2012 Alfaro Family Vineyards, Gruner Veltliner “La Playita Vineyard” Santa Cruz Mountains.
Only 70 cases were crafted from the 2012 vintage of this rare Gruner Veltliner, a grape more commonly found in Austria’s Wachau region near the Danube, west of Vienna, and the first release of this wine from Alfaro’s estate. The La Playita block of Gruner are young vines, but this premiere release shows massive potential and the 2012 is a fun and exciting white that delivers racy acidity, complex flavors and should sell out very quickly. The green/yellow hue is rather intense for such a vibrant white, but gives a inviting sunny appearance and leads to a zesty palate of lime, peach pit, bitter almond oil and verbena which begs for oysters no question, this white sizzles and is briskly crisp like a fine Muscadet. As a huge fan of Austrian wine, I was thrilled to try this wine and harbored some big expectations, and I’m happy to report this little white lived up and even surprised me with it’s compelling nature. The GruVe (Groovy) opens with air and gains a mineral chalky element and a tangerine note while still very bright and tangy. I’m sure as these vines gain age there will be more complexity and refinement in the future, but I really dig the energy in this release and will have to get a few more while there are still some left, serve plenty chilled and like I mentioned it should partner Oysters or be a great summer sipper on hot longs days.
($30 Est.) 92+ Points, grapelive
2008 Gianfranco Bovio, Barolo “Arborina” DOCG, Piedmonte, Italy.
Bovio’s traditional and cellar worthy Barolo wines always seem to start hard, tight and solid, but behind these high walls you can glimpse a bright future for those with the time and patience to wait, especially this complex and compelling 2008 Barolo Arborina with it’s inner perfume and classic Nebbiolo intensity. The nose takes a lot of coaxing at the moment, but once open it reveals dried roses, fennel, cinnamon and red fruits leading to a taught firm palate of plum, cherry and strawberry fruits, mineral essence, melted licorice, light animal notes and truffle earthiness. The tannin and acidity holds the fruit back and decanting helps immensely the best results are a few years into the future no question, even a rack of lamb is only going to budge this wine so far, so patience will be of a great reward here. The 2000 vintage Bovio Baroli, which I have sampled recently are drinking lovely, so given that I’d say the potential here is high and if you love classic aged Nebbiolo then grab some of these wines and forget about them until 2018 or 2020! Regardless, this is a very well crafted wine that surly prove outstanding given a chance.

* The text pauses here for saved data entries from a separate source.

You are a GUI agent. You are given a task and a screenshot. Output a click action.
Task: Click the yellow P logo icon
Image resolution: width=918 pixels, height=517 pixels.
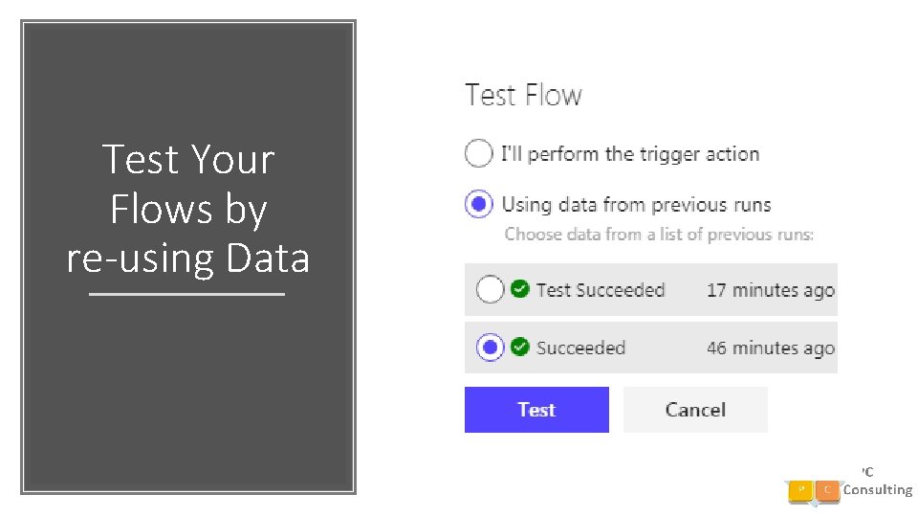800,490
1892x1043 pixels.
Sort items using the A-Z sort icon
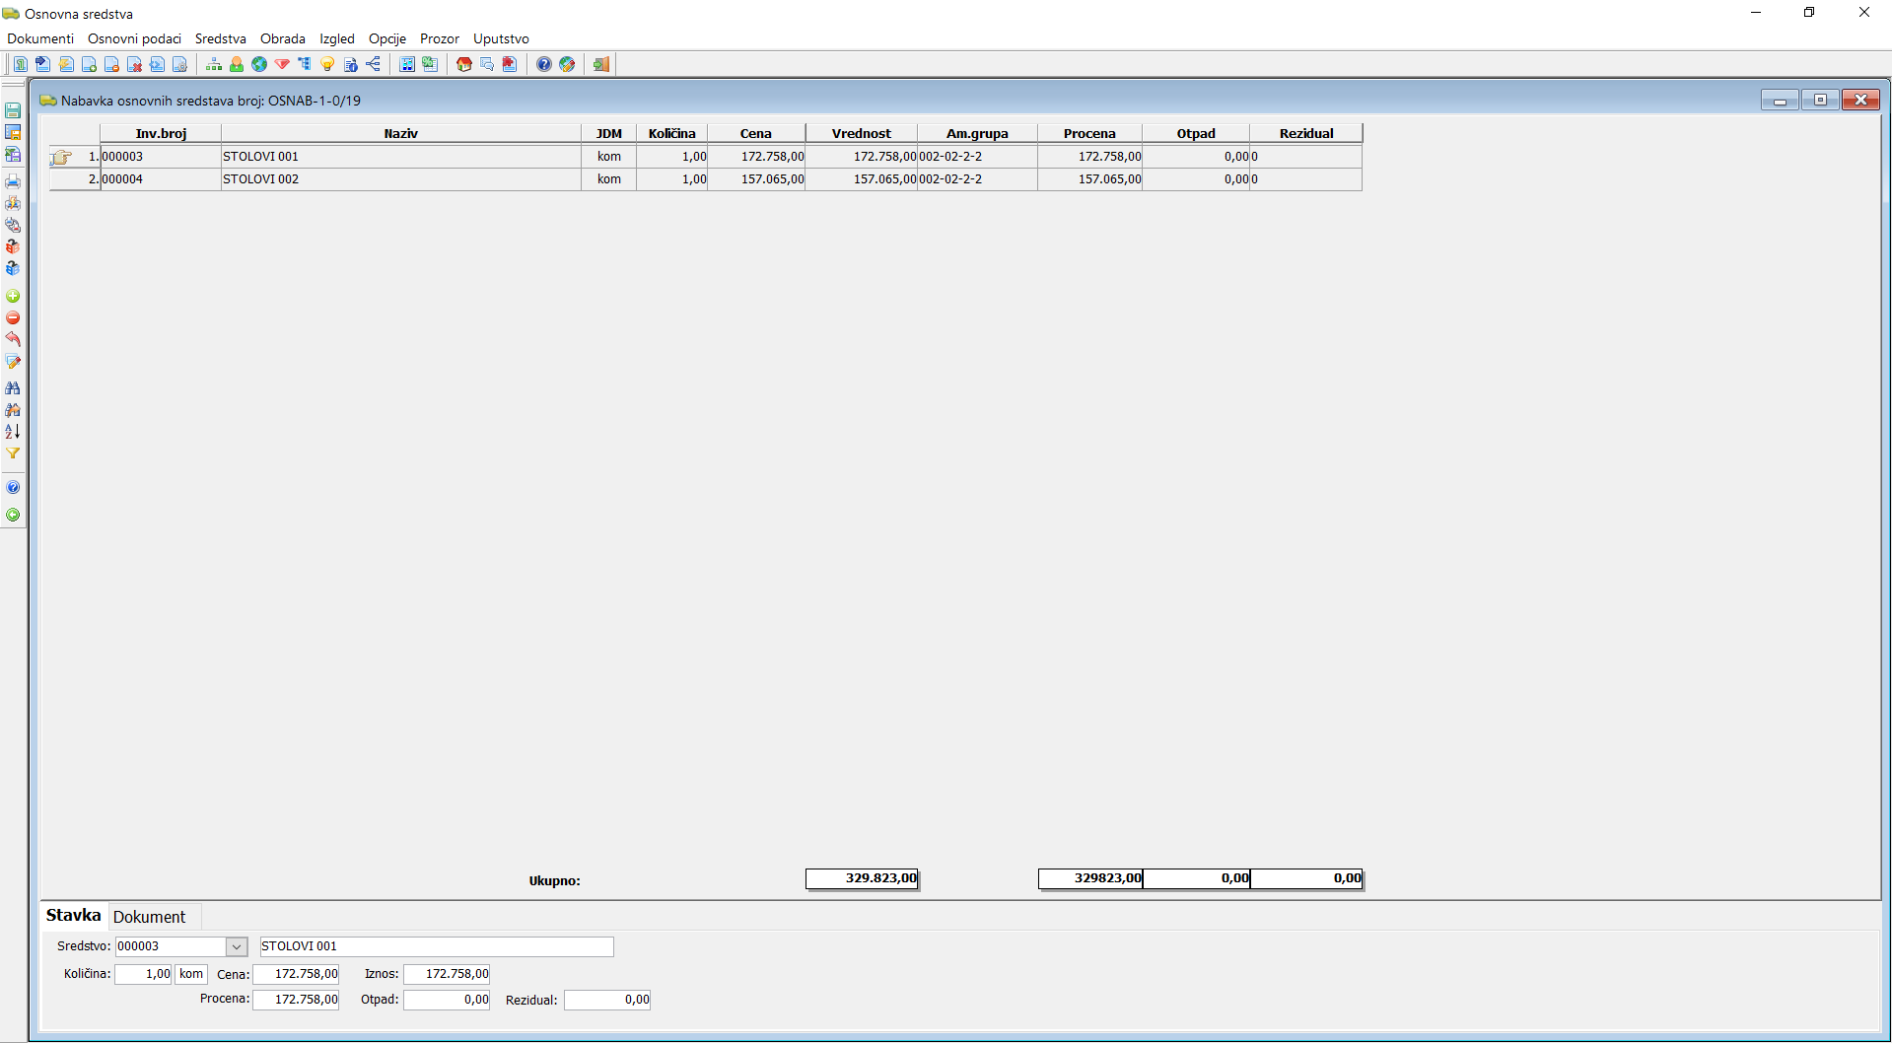(13, 432)
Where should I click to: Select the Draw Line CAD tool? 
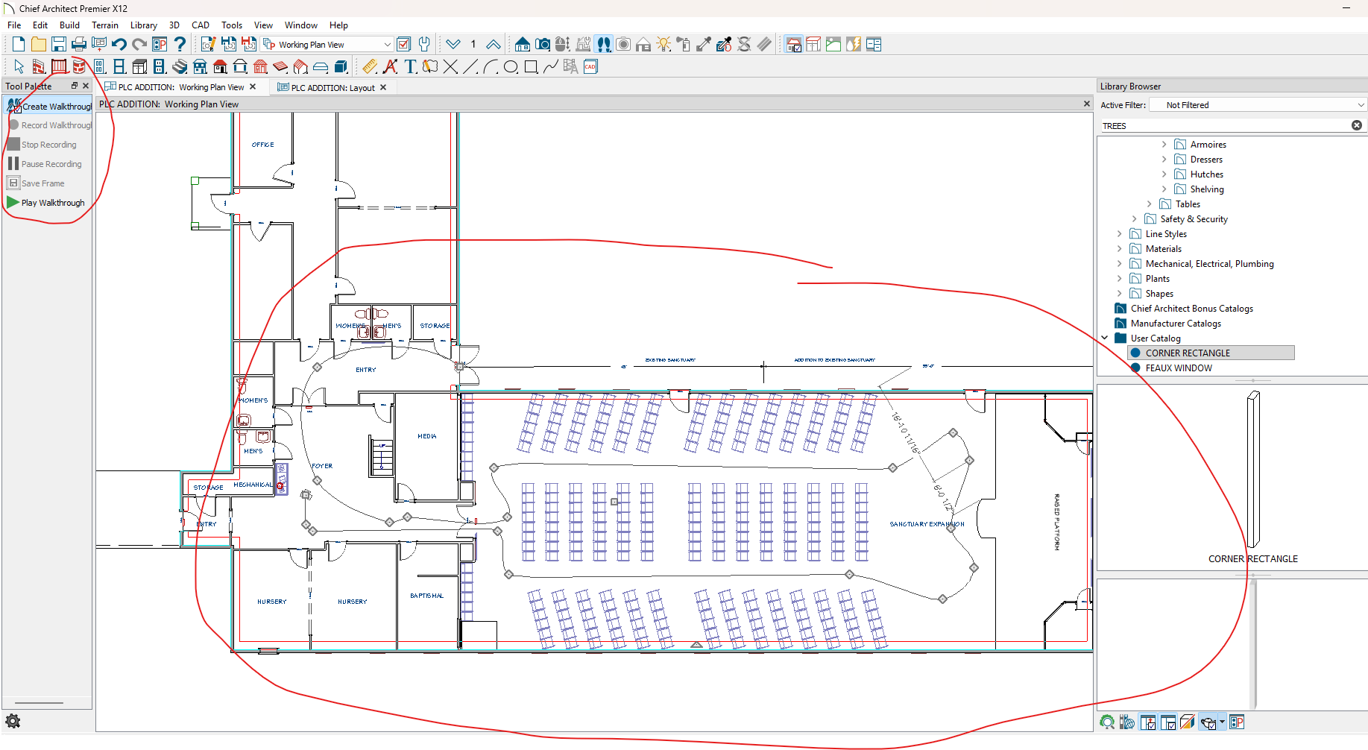tap(470, 67)
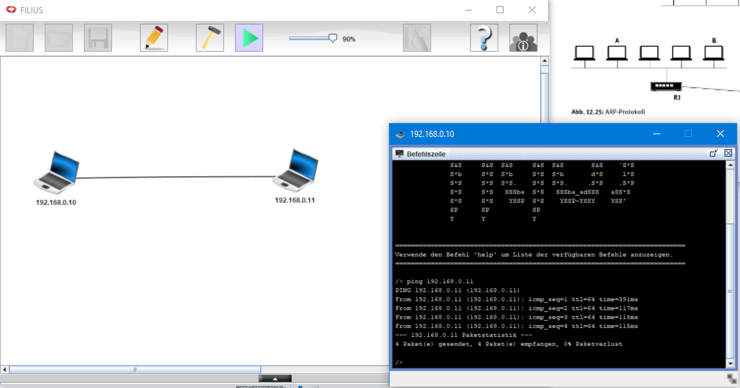The image size is (740, 388).
Task: Click the cable between the two laptops
Action: 176,178
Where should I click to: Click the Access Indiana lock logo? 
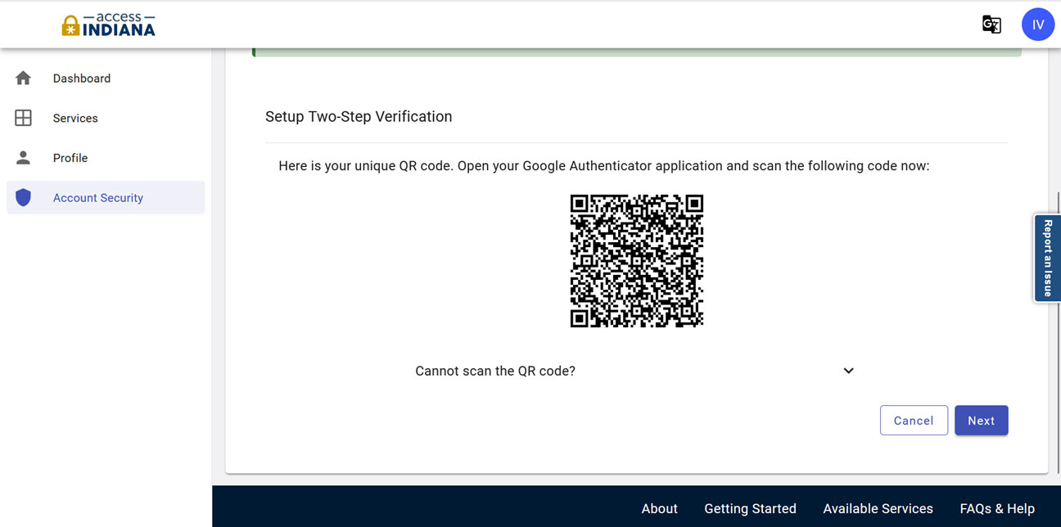pos(71,25)

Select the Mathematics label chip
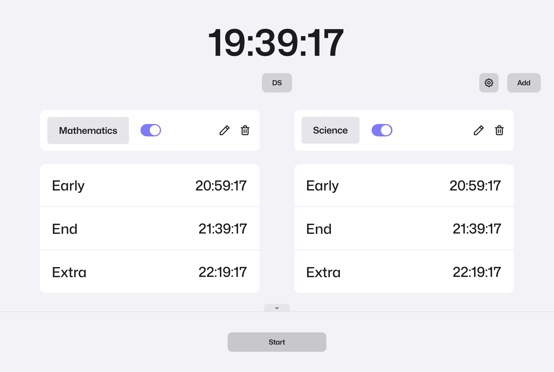point(88,130)
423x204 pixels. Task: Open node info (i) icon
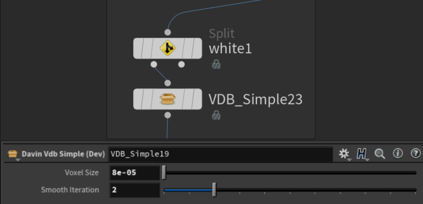click(398, 154)
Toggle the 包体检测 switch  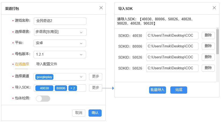pyautogui.click(x=43, y=98)
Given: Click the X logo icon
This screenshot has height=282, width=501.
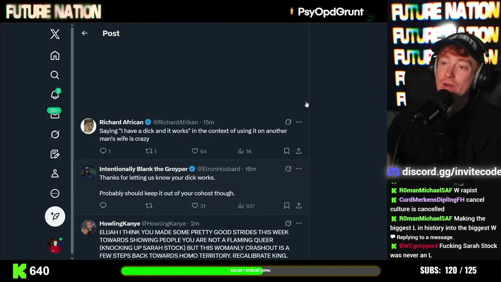Looking at the screenshot, I should (x=55, y=34).
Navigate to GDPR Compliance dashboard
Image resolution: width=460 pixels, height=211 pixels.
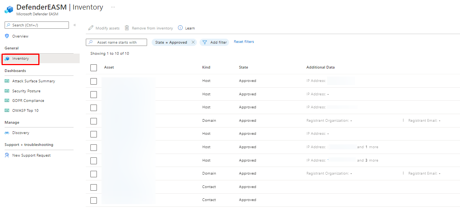pyautogui.click(x=28, y=101)
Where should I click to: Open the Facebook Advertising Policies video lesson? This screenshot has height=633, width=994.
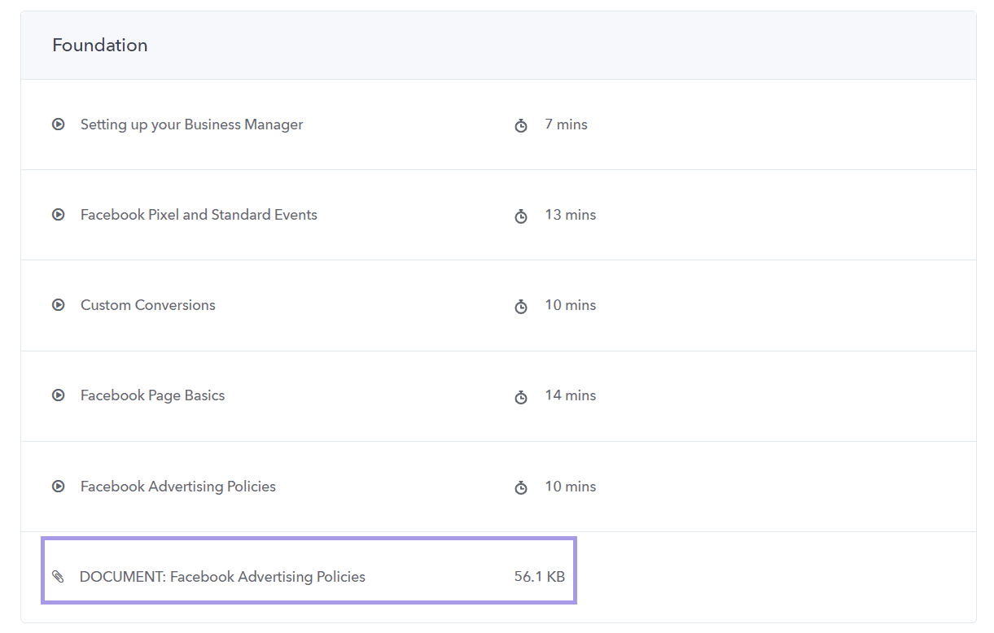click(x=178, y=487)
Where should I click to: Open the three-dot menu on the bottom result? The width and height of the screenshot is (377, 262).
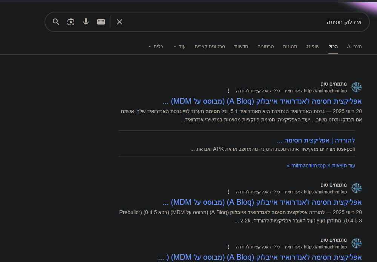228,247
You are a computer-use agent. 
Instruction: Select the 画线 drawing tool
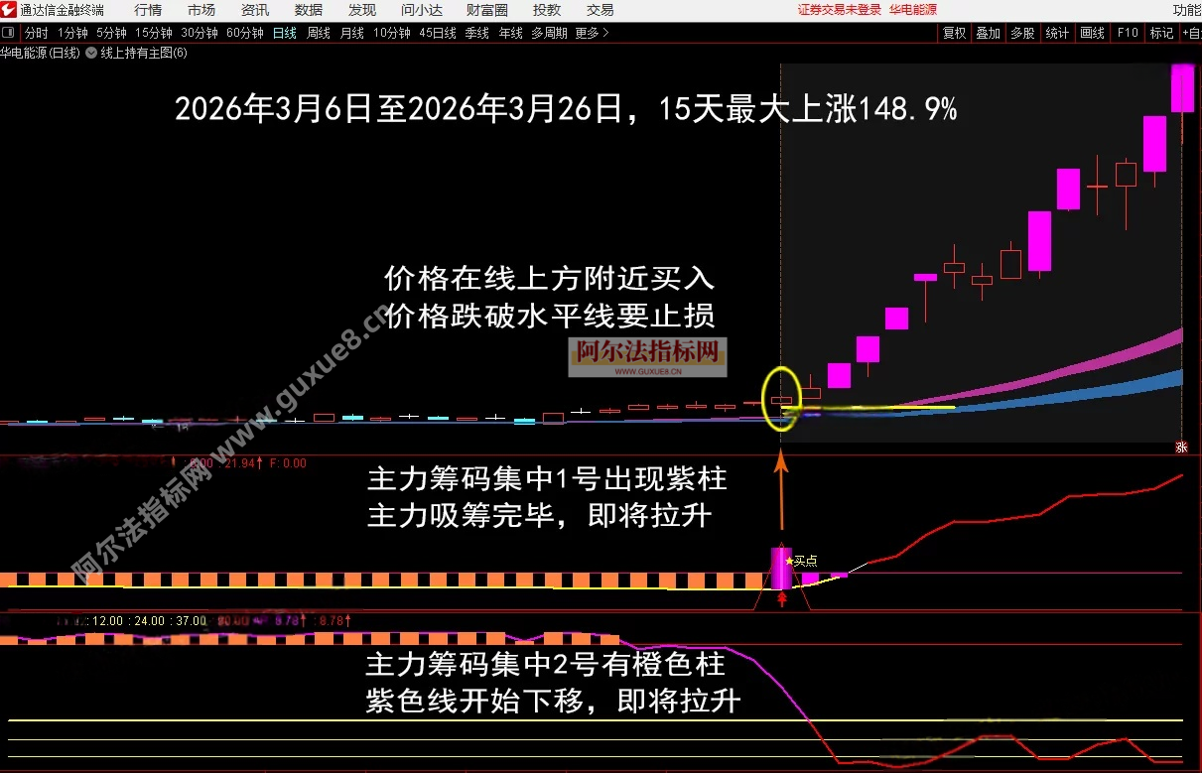[x=1091, y=32]
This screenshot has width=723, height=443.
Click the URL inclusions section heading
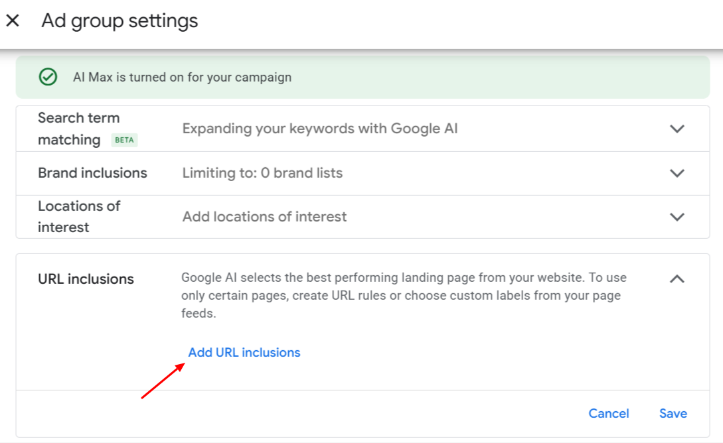(x=86, y=279)
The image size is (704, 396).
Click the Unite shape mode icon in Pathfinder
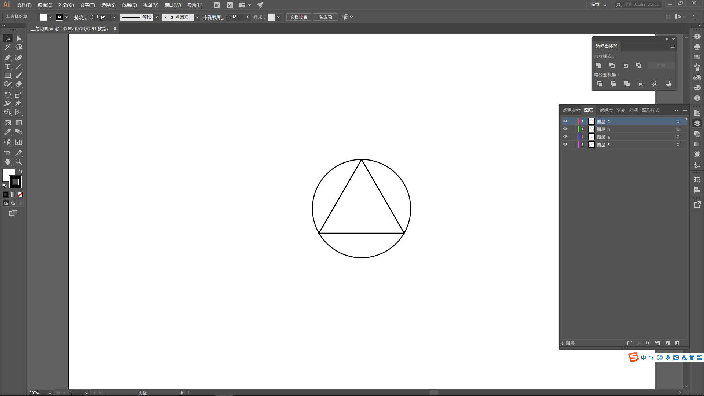point(599,65)
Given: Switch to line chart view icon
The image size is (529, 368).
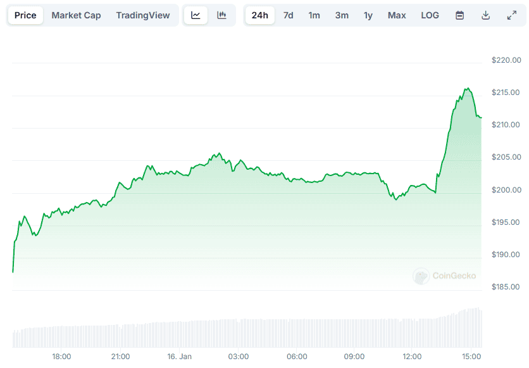Looking at the screenshot, I should pos(196,15).
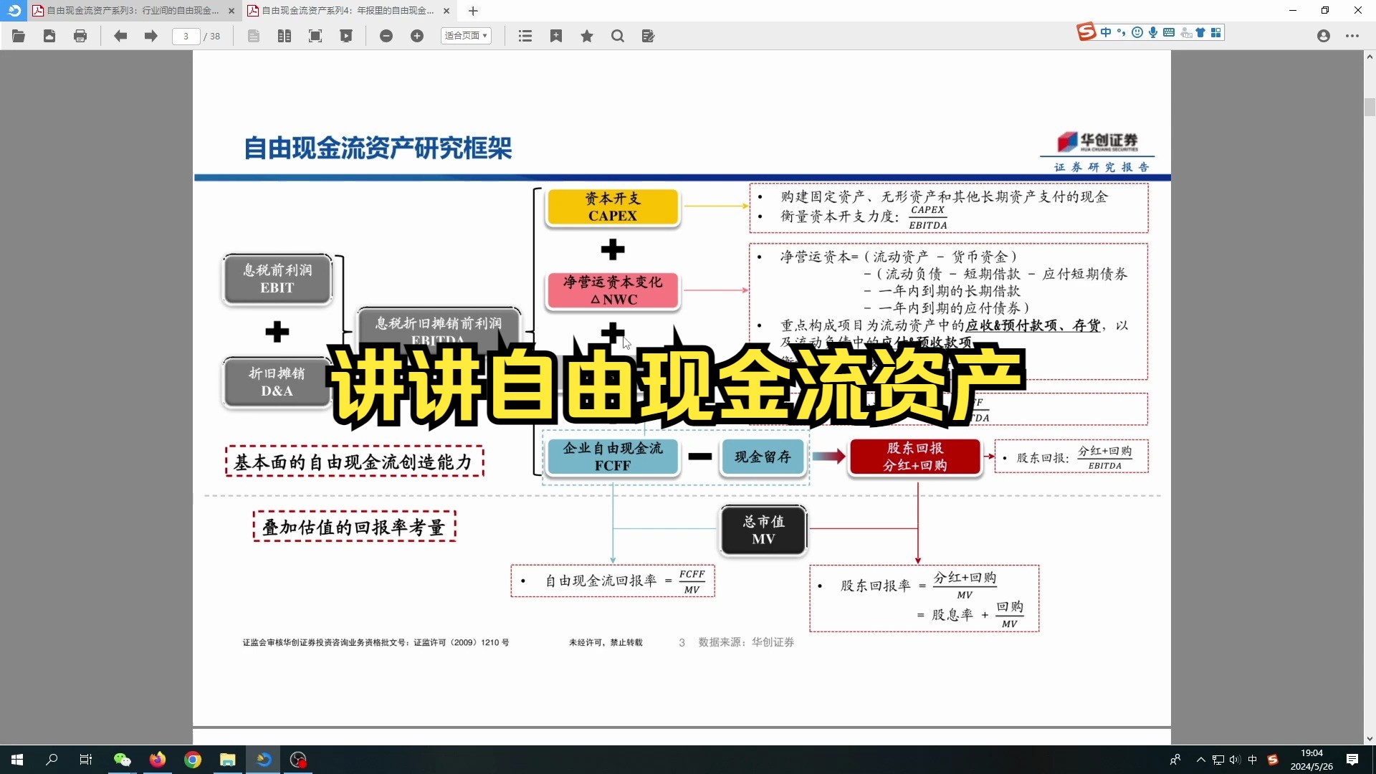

($60 Est.) 91+ Points, grapelive
2012 Alfaro Family Vineyards, Rose of Pinot Noir, Estate Santa Cruz Mountains.
This year’s Alfaro Rose is vibrantly intense in both color and flavors in an explosion of pink with loads of tangy strawberry, plum, watermelon and red peach in a fleshy expression of Pinot Noir Rose. This wine bursts on the palate with vivid flavors and zesty mineral and spice notes, it is lavish and round on the palate filling out with soft cherry and red citrus on the finish. There is good drive in this serious pink wine and it could stand up to BBQ and hardy food fare as well as being a wonderful summer day sipper, and it is really easy to love from start to finish, plus it is totally unique, unlike much of what is out these days with an added layer of dimension and flexibility of use. I’m glad a got a few bottles of this wine and I may need to get a few more, it is fun and sexy Rose no question.
($20 Est.) 92 Points, grapelive
2011 Yves Cuilleron, Marsanne “Les Vignes d’ a Cote” Rhone White, France.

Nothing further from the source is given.